CAIRN.INFO : Matières à réflexion

1Au cœur de la stratégie de Naval Group, l’anticipation et l’adaptation des besoins en compétences recouvrent des enjeux majeurs pour l’avenir du Groupe et l’exécution opérationnelle des programmes. Cet enjeu est d’autant plus important qu’il s’applique à un portefeuille de compétences particulièrement large qui englobe l’ensemble du cycle de vie des navires et des systèmes d’armes.

2Le caractère unique de ces enjeux tient à la combinaison de trois facteurs : la nature de l’activité de Naval Group, le challenge du renouvellement de compétences lié aux départs en retraite et la conjonction de programmes complexes appelant des besoins en compétences de pointe.

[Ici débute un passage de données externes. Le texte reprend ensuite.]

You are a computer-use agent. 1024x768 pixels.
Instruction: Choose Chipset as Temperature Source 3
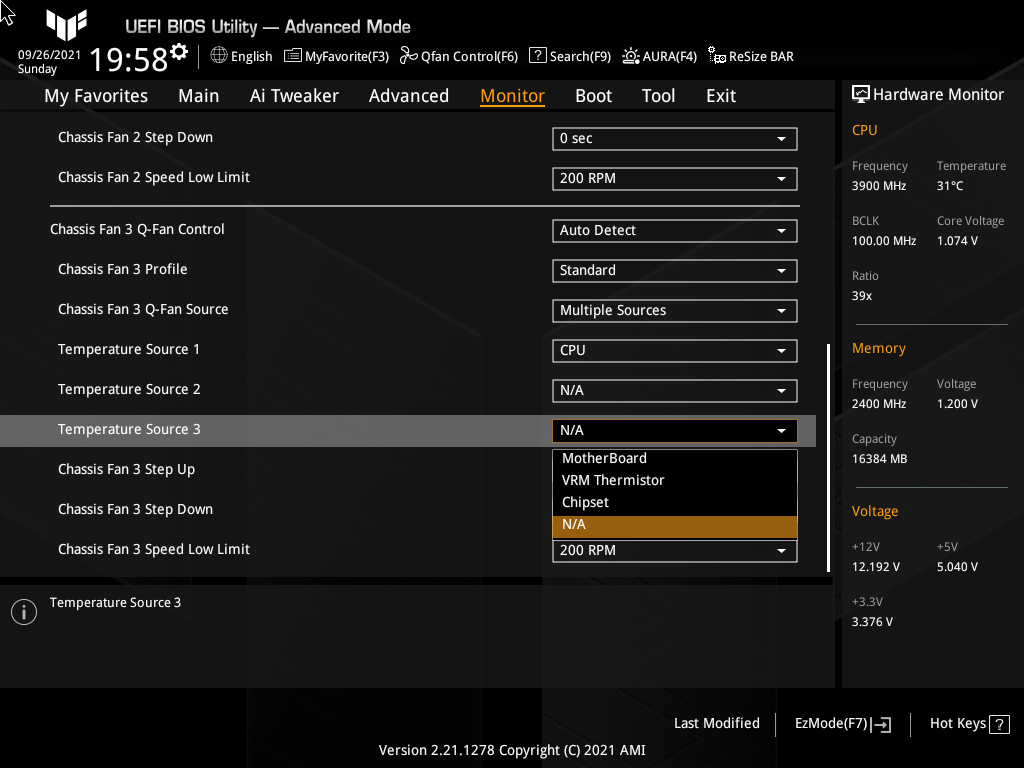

3Naval Group conçoit, intègre, entretient et modernise des navires de combat et des systèmes d’armes comptant parmi les produits les plus complexes au monde à réaliser. Outre le défi technique, les temps de cycle industriel sont atypiques. Ils peuvent aller jusqu’à cinquante ans pour des programmes de sous-marins ou de porte-avions, dépassant largement le cycle d’une carrière professionnelle. Enfin, la réalisation de ces produits subit de fortes variations de charge, avec l’alternance de pics d’activité et de ruptures parfois durables entre deux programmes.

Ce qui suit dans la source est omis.